Sometimes a car is not just a car.
1. The Ballad of the Post-Freudian Man
All four films released to date, The Fast and the Furious, 2 Fast 2 Furious, Tokyo Drift, and Fast and Furious have pretty standard cops-and-robbers plots that provide the backdrop for thrilling stunts and high-energy car chases. But that is only on the most superficial level.
Below the surface, in between the car chases, these films are about conflicts with fathers. More specifically, they are about a certain kind of postmodern male figure who grows-up in the absence of what is known in egghead philosophy circles as the Freudian Concept of Man. According to Freud, the father and father-dominated family are the primary agents of socialization. It was the role of the father (or the authority figure generally, it could be an uncle, priest, rabbi, grandfathers, etc.) to enforce the child’s subordination of his desires, pleasures, happiness (the id), to the rules and structures of reality (the superego). The socialization of the individual was, in Freud’s day, the work of the family. In the 19th century middle-class European society in which Freud developed the theory, adolescent rebellion and their subsequent maturity are stages of the youthful individual’s conflict with the father, with the authority. This is the foundation of the Oedipal complex (no, it’s not actually about wanting to bang your mom, sorry to disappoint.)
But what of our post-modern society, in which father are very often unknown, or simply absent.? Then there is no father with whom to have an Oedipal conflict, and no resulting internalization of the superego. And therefore no maturation. In The Obsolescence of the Freudian Concept of Man, Herbert Marcuse describes a world without Freudian fathers (i.e. without strong authority figures within the family): “The socially necessary repressions and the socially necessary behavior are no longer learned in the long struggle with the father.” If there is no father, who is there to oppose the adolescent id, to shape the adolescent ego and superego? No one, and the result, according to Marcuse, is that the ego never forms, and the socialization—the internalization of the Oedipal conflict between desire and reality–never takes place.
Marcuse goes on to say that when the superego is not internalized, it is sought externally. The individual opens themselves to messages from outside, from the media, peer groups, gangs, tribes etc. to serve this ego function. And the group seeks a master to impose the reality principle. They seek a leader. The leader imposes the ego, functions as the ego for the half-formed members of the group, navigating their collective desires through the rules and limitations of reality and society. Marcuse describes the result as a form of tribalism or pack behavior, where the members of the group converge around the tribal or pack leader, a sort of alpha male figure.
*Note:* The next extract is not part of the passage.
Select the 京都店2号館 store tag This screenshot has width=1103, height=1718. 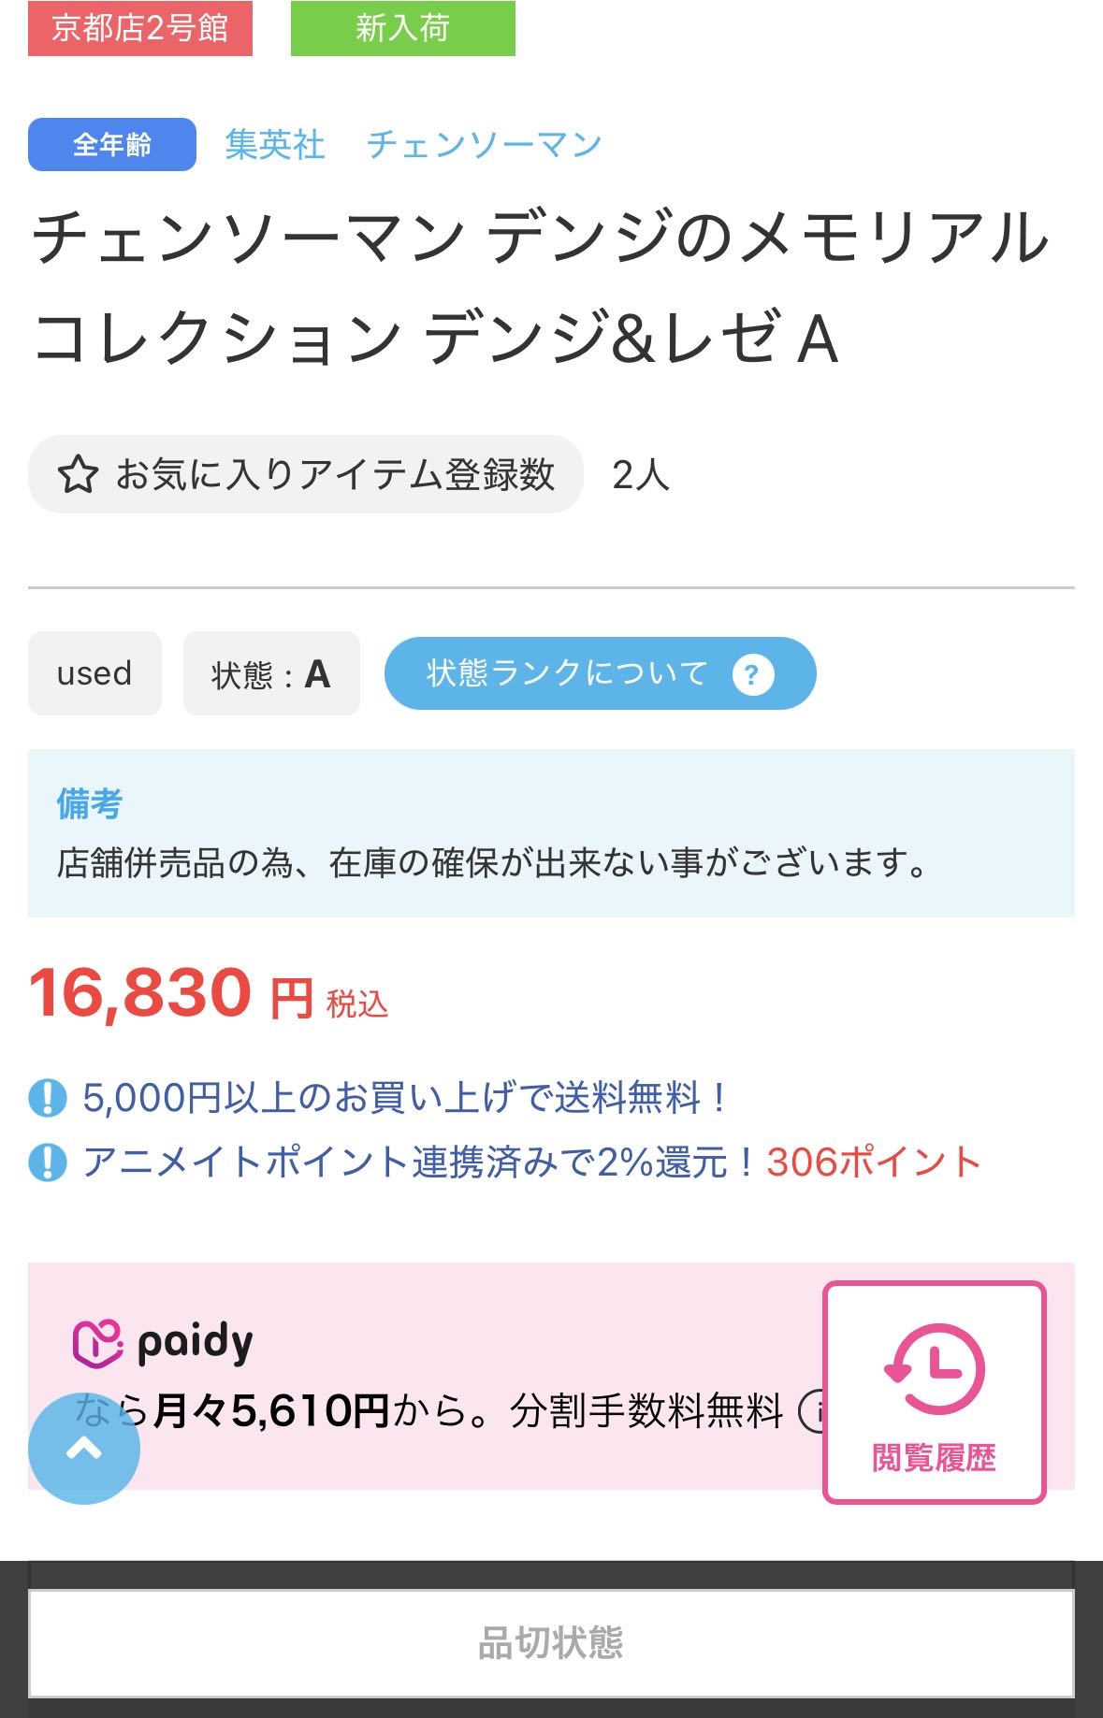(140, 28)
According to Marcuse, this is the society you live in, where rampant divorce results in fathers who are a distant or peripheral actor in the lives of their children, and where structure and authority have given way to immediate gratification, peer pressure, and groupthink.
2. “That’s My Dad.”
Marcuse’s theory may have problems in its application in the real world, but it accurately describes nearly every single male character in all four of the Fast and the Furious films.
The films make it a point to tell us about the childhoods of these characters. Vin Diesel’s character, Dominic Toretto, is the leader of the “team” of street racers that includes “mad scientist” mechanic Jesse and his sister Mia, among others. It is this team that undercover cop Brian O’Conner infiltrates. And in The Fast and the Furious, we learn quite a lot about Toretto’s father:
Toretto: Me and my dad built her. Nine hundred horses of Detroit muscle. You know what she ran in Palmdale?
O’Conner: No. What?
Toretto: Nine seconds flat. My dad was driving. So much torque, the chassis twisted coming off the line. Barely kept her on the track.
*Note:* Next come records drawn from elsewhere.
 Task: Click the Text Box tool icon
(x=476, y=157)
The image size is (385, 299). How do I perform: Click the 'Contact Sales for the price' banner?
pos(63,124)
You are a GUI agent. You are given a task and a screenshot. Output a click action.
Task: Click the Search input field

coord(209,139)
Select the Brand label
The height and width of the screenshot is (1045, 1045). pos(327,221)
O’Conner: So, what’s your best time?
Toretto: I’ve never driven her. It scares the shit out of me. That’s my dad. He was coming up in the pro stock-car circuit. Last race of the season, a guy named Kenny Linder came up from inside, in the final turn. He clipped his bumper and put him into the wall at 120. I watched my dad burn to death. I remembered hearing him scream. But the people that were there said he had died before the tanks blew…They said it was me who was screaming. I saw Linder about a week later. I had a wrench, and I hit him. And I didn’t intend to keep hitting him, but when I finished, I couldn’t lift my arm. He’s a janitor at a high school. He has to take the bus to work every day. And they banned me from the tracks for life.
Then, he says, “I live my life a quarter-mile at a time. Nothing else matters. Not the mortgage, not the store, not my team and all their bullshit. For those 10 seconds or less, I’m free.”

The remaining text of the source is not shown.